Mesh

Questions

• What is a mesher?

Objectives

• Understand the basics of blockMesh and snappyHexMesh

• Know how to use blockMesh and snappyHexMesh

Instructor note

• 15 min teaching

• 0 min exercises

Mesh generation

There are a couple of mesher available:

• blockMesh – Block-structured hexahedral mesher

• snappyHexMesh – Unstructured hexa-dominated mesher

• cfMesh – Unstructured mesher with different available meshing strategies

• makeFaMesh - Create finite-area meshes from volume-mesh patches

• Other commercial mesh generation

blockMesh

blockMesh is a structured hexahedral mesh generator:

• Key features:

  • structured hex mesh

  • built using blocks

  • supports cell size grading

  • supports curved block edges

• Constraints:

  • requires consistent block-to-block connectivity

  • ordering of points is important

It is well suited to simple geometries that can be described by a few blocks, but challenging to apply to cases with a large number of blocks due to book-keeping requirements, i.e. the need to manage point connectivity and ordering.

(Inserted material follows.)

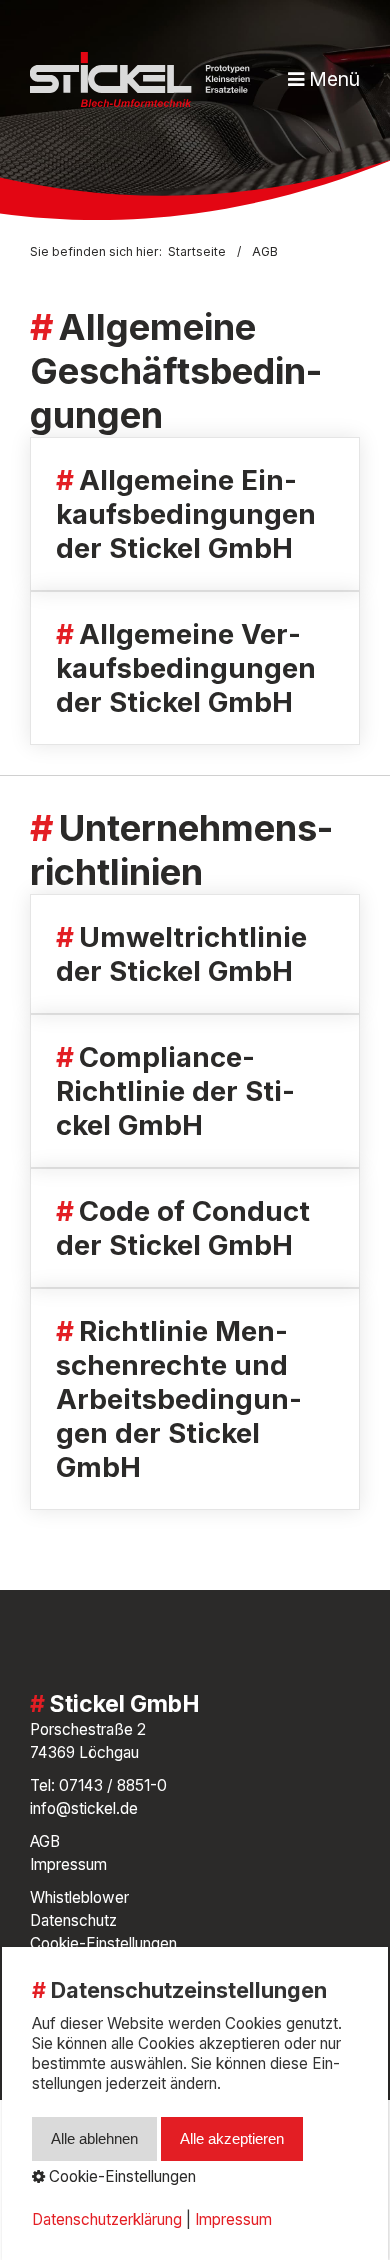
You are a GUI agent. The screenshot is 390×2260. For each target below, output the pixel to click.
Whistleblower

The utility is controlled using a blockMeshDict dictionary, located in the case system directory. It manually define everything: vertices, blocks, curved edges, boundaries and is split into the following sections:

• points

• edges

• blocks

• patches

An example of the blockMeshDict dictionary is provided below:

Boundary types are listed here:

• “patch”: generic type used for most boundary boundaries

• “wall”: for walls

• “empty”: for a 2D case, defining the side boundaries parallel to the 2D plane in which the solution is obtained

• “cyclic”, “cyclicAMI”: for periodic boundary conditions. Come in pairs

• “symmetry”: symmetry boundary

Boundary types vs boundary conditions:

• Boundary conditions for fields are set in the 0 folder!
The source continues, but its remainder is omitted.